_Selected text_.
□ □ □ □ □

= Charles S. Tobias =

Entrepreneur and sailor
Charles S. Tobias (April 23, 1934 – October 14, 2025) was a Canadian-American entrepreneur, United States Marine Corps aviator, filmmaker, and the founder of Pusser's Rum. In 1979, he obtained the original rum blending recipe from the British Admiralty to produce and sell the spirit commercially, establishing a brand that became closely associated with maritime culture and the British Virgin Islands. For his contributions to the economy and tourism of the British Virgin Islands, he was appointed a Member of the Order of the British Empire (MBE) in 2011.

== Early life and education ==
Tobias was born on April 23, 1934, in Canada. As a youth, he was a competitive runner and set a Canadian schoolboy record by running a mile in 4 minutes and 6 seconds. This athletic achievement earned him a scholarship to the University of Southern California (USC) in the United States. At USC, Tobias graduated with dual bachelor's degrees in aeronautical and mechanical engineering.

== Military service and early career ==
Following his graduation from USC, Tobias enlisted in the United States Marine Corps. He was selected for fighter pilot training in Pensacola, Florida, and subsequently served two tours during the Vietnam War. He flew missions off aircraft carriers and conducted special operations ashore flying T-28 aircraft. During his second tour, his aircraft was shot down over the Mekong Delta, and he was successfully rescued by Navy SEALs.

□ □ □ □ □

[Collected data entries]
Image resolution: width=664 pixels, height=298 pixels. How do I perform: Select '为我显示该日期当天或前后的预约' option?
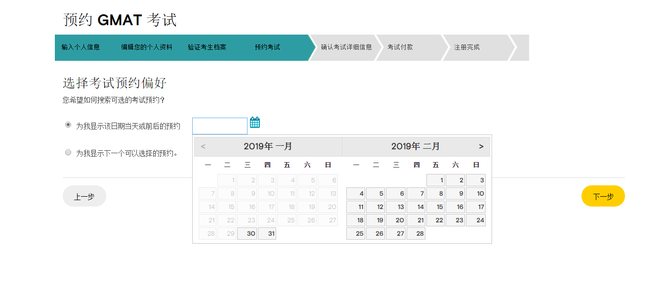point(68,125)
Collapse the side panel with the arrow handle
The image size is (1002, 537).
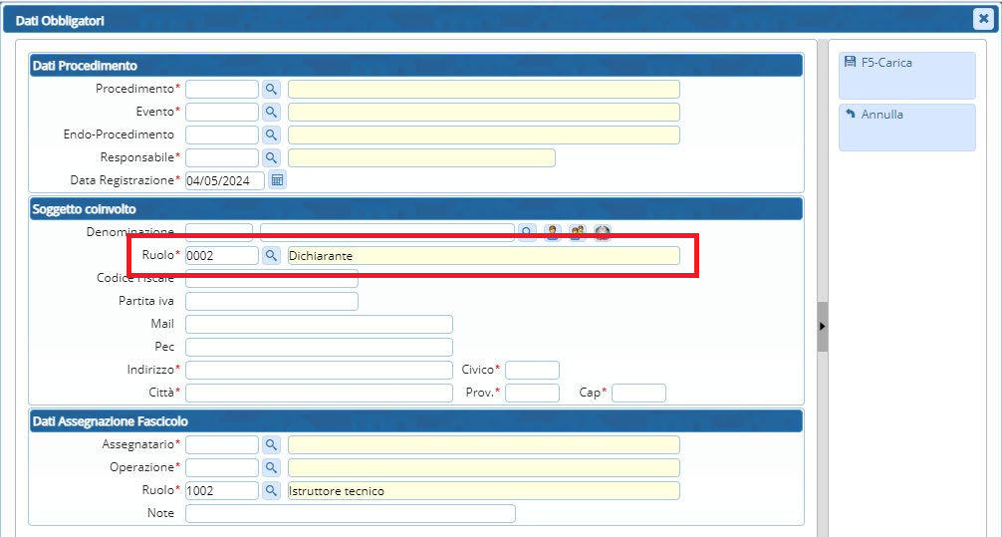pos(823,327)
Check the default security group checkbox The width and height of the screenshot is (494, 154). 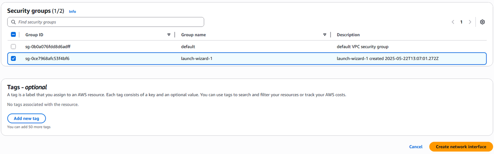13,47
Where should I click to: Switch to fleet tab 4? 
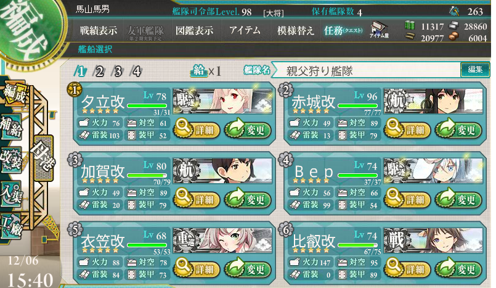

□ □ □ □ □

_Task brief_.
In the text about Charles S. Tobias, copy the stretch from "Entrepreneur and sailor" through "(MBE) in 2011.", switching "aviator" to "pilot".

_Task result_.
Entrepreneur and sailor
Charles S. Tobias (April 23, 1934 – October 14, 2025) was a Canadian-American entrepreneur, United States Marine Corps pilot, filmmaker, and the founder of Pusser's Rum. In 1979, he obtained the original rum blending recipe from the British Admiralty to produce and sell the spirit commercially, establishing a brand that became closely associated with maritime culture and the British Virgin Islands. For his contributions to the economy and tourism of the British Virgin Islands, he was appointed a Member of the Order of the British Empire (MBE) in 2011.